═══ 本文 ═══
補助金に含まれる消費税を返還する場合、しない場合の違いは

補助金を狙うべきか?
これは、事業の状況によります。

私は、フリーランスの方や、独立開業間もない方には、おすすめしていません。フリーランスの方は、補助金にまつわる事務の時間があったら、営業や仕事をしたほうがいいです。

補助金申請には、かなりの時間と手間がかかるうえ、もらえるとは限らないからです。
なんなら、もらったはずのお金を返せと言われることまであります。

ただ、NPO法人など、積極的に狙いたい経営者の方もいらっしゃるでしょう。

山梨の御屋形様

補助金を申請してもいい事業者は

それでも、補助金の申請をしてもいいのは、自社が次のような状態にある場合です。

  • 自分が動かなくても売上が立つしくみがある
  • 知り合いの経営者が、すでにその補助金申請をしていて、ノウハウを教えてもらえる
  • もともと行政との仕事が多く、申請書類の作成に慣れている
  • 補助金等の収入がメインのNPO法人や一般社団法人などで、前にやったことがある

補助金申請サポートを、補助金額の50%などといった成功報酬で請け負う、という案内が来ると思いますが、コストかけすぎかなあ……とは思います。

私は、成功報酬は取りませんが、会計周りはタイムチャージで申請のサポートをすることはできます(顧問契約外の仕事としてお受けします)。

NPO法人なら、地元で行われているNPO支援の無料相談を利用されるのがおすすめです。
神奈川県の場合:ボランタリー活動相談窓口 – 神奈川県ホームページ

次の募集タイミングで、前回の反省をもとに再チャレンジするほうがいいでしょう。
事務局の人とも疑問点をしっかり聞いておき、次に生かしたいところです。

補助金の仕入控除税額を返還しなければならないのは

結果、めでたく補助金がもらえたとしても、「助成金に係る仕入税額控除税額を返還せよ」と規定されている場合があります。

その理由は、「補助金の支給しすぎ」になるからです。
極端な説明ですが、もし、補助金をもらった年の売上が0円で、330万円の補助金をもらい、330万円の備品を購入した場合。

収入 +330万円
支出 △330万円(売上0円=課税売上割合95%未満のため、個別対応方式:課税売上対応10%)
消費税の還付 +30万円 → +30万円のもうけ

330万円の支出のために330万円の補助金を出したのに、さらに国から30万円還付となり、国・地方公共団体と合わせて実質360万円支給したことになる、と補助金を出す側では考えます。

そこで、この多すぎる30万円は、国等に返還する必要があるのです。
(実際には、この全額ではなく、一定の割合で計算した額を返還します)

補助金の仕入控除税額を返還しなくていいのは

補助金を使って課税仕入れを計上することで、消費税の還付を受ける可能性があるから、返還してもらう。

ということは、消費税の還付を受ける可能性がなければ、返還しなくていいのです。
═══ データ一覧 ═══
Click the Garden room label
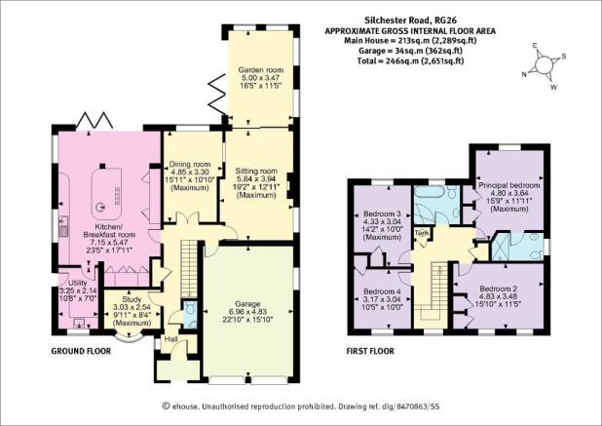tap(261, 70)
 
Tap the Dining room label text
tap(190, 164)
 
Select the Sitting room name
tap(256, 171)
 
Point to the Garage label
tap(247, 304)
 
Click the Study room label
tap(132, 299)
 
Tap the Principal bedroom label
tap(509, 185)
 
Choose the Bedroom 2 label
tap(499, 289)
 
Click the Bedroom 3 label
tap(382, 213)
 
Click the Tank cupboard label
tap(423, 233)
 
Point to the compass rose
tap(544, 65)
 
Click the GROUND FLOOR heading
tap(81, 351)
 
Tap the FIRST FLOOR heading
tap(370, 351)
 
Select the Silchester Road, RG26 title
tap(410, 20)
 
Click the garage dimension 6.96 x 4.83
tap(247, 312)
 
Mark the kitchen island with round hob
tap(107, 194)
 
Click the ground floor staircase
tap(188, 268)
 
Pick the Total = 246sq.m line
tap(410, 60)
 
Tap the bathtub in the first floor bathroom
tap(430, 192)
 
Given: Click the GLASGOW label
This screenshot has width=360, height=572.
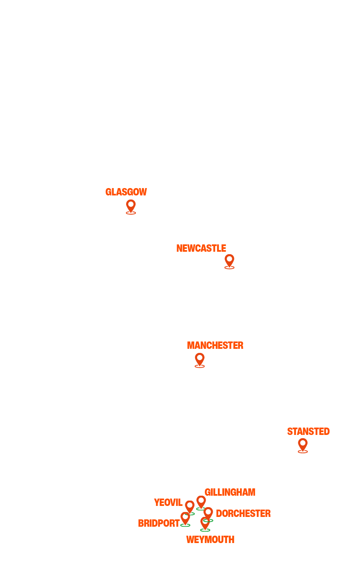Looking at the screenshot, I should (126, 192).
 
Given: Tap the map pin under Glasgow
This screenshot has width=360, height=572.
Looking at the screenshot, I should (131, 206).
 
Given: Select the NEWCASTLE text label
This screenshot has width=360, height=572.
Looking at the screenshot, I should (201, 248).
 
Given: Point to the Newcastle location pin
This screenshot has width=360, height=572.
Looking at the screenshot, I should (229, 260).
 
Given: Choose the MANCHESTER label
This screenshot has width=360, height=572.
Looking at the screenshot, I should (215, 346).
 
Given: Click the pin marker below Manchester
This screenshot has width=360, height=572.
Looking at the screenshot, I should (200, 359).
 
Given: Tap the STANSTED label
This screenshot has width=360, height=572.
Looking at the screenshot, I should (308, 432).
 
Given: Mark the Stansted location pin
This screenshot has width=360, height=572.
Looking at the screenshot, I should (302, 444).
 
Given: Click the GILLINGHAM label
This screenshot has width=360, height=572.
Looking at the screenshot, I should (230, 492).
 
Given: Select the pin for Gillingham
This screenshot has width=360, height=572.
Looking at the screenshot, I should (201, 501).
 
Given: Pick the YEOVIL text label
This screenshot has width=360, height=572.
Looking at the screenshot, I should (168, 503).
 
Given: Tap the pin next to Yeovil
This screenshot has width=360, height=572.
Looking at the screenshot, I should (190, 507).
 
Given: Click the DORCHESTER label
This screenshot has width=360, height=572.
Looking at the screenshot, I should (243, 514).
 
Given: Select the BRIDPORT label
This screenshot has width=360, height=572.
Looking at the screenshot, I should (158, 523).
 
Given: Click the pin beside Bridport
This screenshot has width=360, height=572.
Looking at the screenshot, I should (185, 518).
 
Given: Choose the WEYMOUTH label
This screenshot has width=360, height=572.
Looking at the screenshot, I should (210, 540).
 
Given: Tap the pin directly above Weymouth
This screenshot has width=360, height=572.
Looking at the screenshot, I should (205, 523).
═══
» 必須の課題:
a) 本文で、筆者が補助金申請をすすめていないのはどのような人ですか。
b) 次の(i)〜(iii)が本文の内容と一致するかを、それぞれ「はい」か「いいえ」で答えてください。あわせて、判断の決め手となる本文の語句を原文のまま引用してください。
(i) 筆者は補助金申請のサポートで成功報酬を受け取っている。
(ii) NPO法人には、地元のNPO支援の無料相談を利用することがすすめられている。
(iii) 消費税の還付を受ける可能性がなければ、返還しなくてよい。

» 記述した解答:
a) フリーランスの方や、独立開業間もない方です。

b)
(i) いいえ。「私は、成功報酬は取りませんが」
(ii) はい。「NPO法人なら、地元で行われているNPO支援の無料相談を利用されるのがおすすめです。」
(iii) はい。「消費税の還付を受ける可能性がなければ、返還しなくていいのです。」